A leading Vatican-watcher assesses the implications of the largest consistory in history.

Presumably John Paul II and Ted McCarrick agree on many things. Otherwise it's a safe bet that the pope would not have dubbed McCarrick his new top man in Washington, D.C., Nov. 21, and then quickly made him a cardinal Feb. 21.

We know one thing for sure, however, upon which the two men are in sync. John Paul II, they tell us, could well be in power until the end of this decade.

The pope made the prognosis on Jan. 21, the day he announced plans to hold a consistory. That afternoon he said something that wound up in the next day's Roman papers: "Since I beatified Pius IX, I hope he will help me reach the years of his pontificate."

Pius IX, the longest-serving pope in church history, reigned more than 31 years, from 1846 to 1878. John Paul would not cross the mark until 2010.

McCarrick, meanwhile, made the same end-of-the-decade projection virtually his first comment to reporters after the consistory. Joining the press atop the North American College, McCarrick said he does not expect to vote in a papal election. "I've got nine and a half years left," the 70-year-old said, referring to the rule that cardinals over 80 cannot participate in a conclave. "I think this pope is good for another nine and a half years."

Despite the informal taboo on discussion of the succession while the pope is still alive, several cardinals said privately during consistory week that conversations about the issues facing a conclave, if not candidates, were in fact under way.

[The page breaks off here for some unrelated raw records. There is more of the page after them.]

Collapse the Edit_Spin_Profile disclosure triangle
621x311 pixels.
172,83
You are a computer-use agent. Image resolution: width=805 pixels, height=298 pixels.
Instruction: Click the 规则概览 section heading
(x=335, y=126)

If the pope and his new lieutenant turn out to be right--and, after all, their guess is as good as anyone's--speculation today about a possible successor to John Paul II is pointless. If a few days is a lifetime in politics, nine years is a geological epoch. The names, the issues, the battle lines would all be transformed dozens of times. Cardinals in their mid-seventies now, just about the right age according to some theories, would be ineligible.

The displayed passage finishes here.